Luis Montes da una valiosa lección a Luis Malagón para superar el sueño truncado del Mundial
Al Chapito se le rompió la tibia y el peroné a dos semanas del Mundial de Brasil 2014, por lo que entiende el dolor que está pasando el guardameta.

Un Mundial siempre tiene sorpresas, algunas crueles como les llega a pasar jugadores que en el umbral de participar, se les corta la ilusión por un problema físico.
Ahora que Luis Malagón dijo adiós a su sueño de jugar una Copa del Mundo por la rotura del tendón de Áquiles, Luis Montes recordó lo duró que fue para él despedirse de Brasil 2014 por una lesión contra Ecuador.
La lluvia de tristeza que cayó sobre Luis Chapito Montes, cuando estaba en plenitud de su nivel futbolístico y en un choque se le rompió la tibia y el peroné, siguió en los días subsecuentes, para él quizá, le etapa más dura de la lesión.
"Después de la operación viene lo más difícil.

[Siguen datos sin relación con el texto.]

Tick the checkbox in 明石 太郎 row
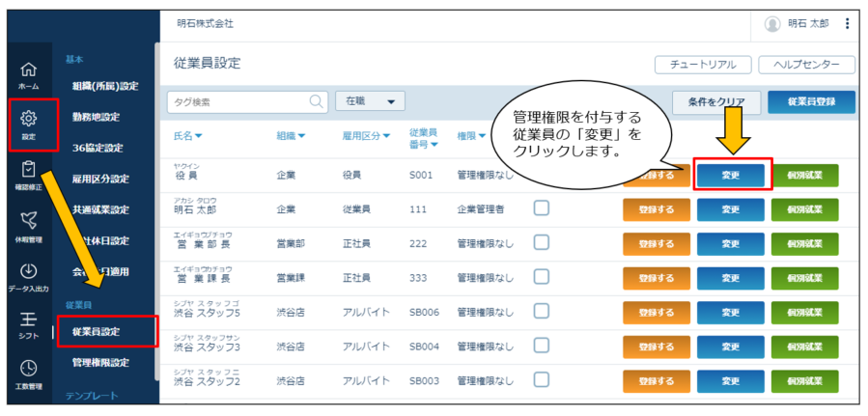Viewport: 868px width, 416px height. click(542, 208)
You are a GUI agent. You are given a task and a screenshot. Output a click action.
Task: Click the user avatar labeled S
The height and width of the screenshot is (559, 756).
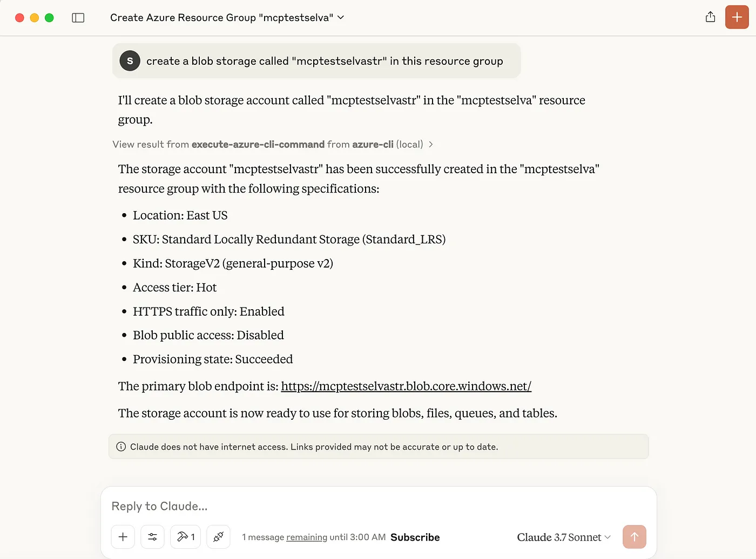(130, 61)
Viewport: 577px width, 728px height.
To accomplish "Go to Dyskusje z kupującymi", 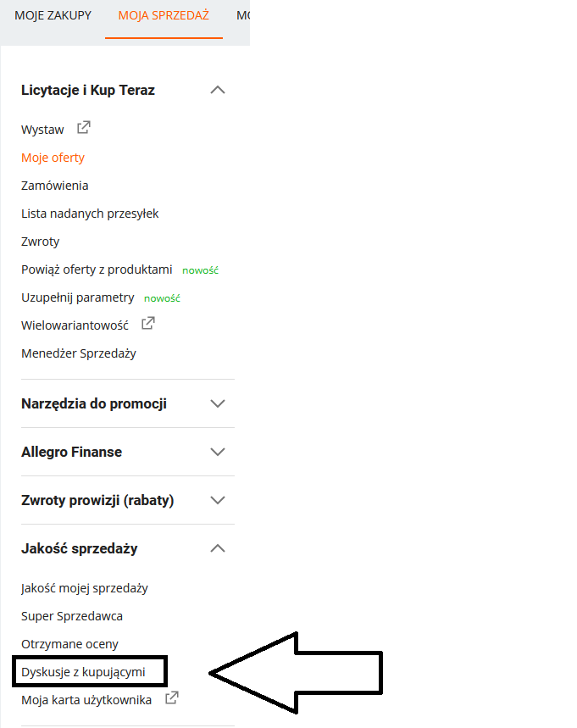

Los siguientes dos o tres días viene el periodo de asimilación de todo lo que pasó. Uno le da vueltas a la cabeza y piensa si se pudo evitar. A ratos caes en depresión. Me preguntaba ¿por que a mí?".

Consejo a Malagón
Pero lo único que tiene que prevalecer de forma clara, según constata Luis Montes, es que el jugador debe sentirse satisfecho con lo logrado, algo que le ayudó a salir adelante en momentos de crisis.
Luego pensaba: ‘Bueno, pero también ¿por qué yo fui elegido entre tantos niños? ¿Por qué yo cumplí mi sueño de debutar? ¿Por qué cumplí mi sueño de estar en la selección? Eso me hacía levantarme”.
Para cualquier futbolista, una lesión en vísperas del Mundial puede ser devastadora, sin embargo el consejo que da no sólo a Luis Ángel Malagón, quien ahora atraviesa este tormento, es que reflexione en que no todo está perdido.
"Todo tiene arreglo, al final de cuentas es un deporte. Existen enfermedades en el mundo que no tienen cura y eso es una desgracia, lo otro es una fractura o algo parecido que va a sanar y la vida va a continuar".

Lo cierto es que el anhelo de Luis Montes de deshizo. Nunca pudo volver a ser el mismo en un campo de juego, aunque siguió la persona que todos conocían fuera de la cancha. Dejar el Mundial escapar es algo que lo ayudó a crecer como persona y entender que la salud es lo más valioso del mundo.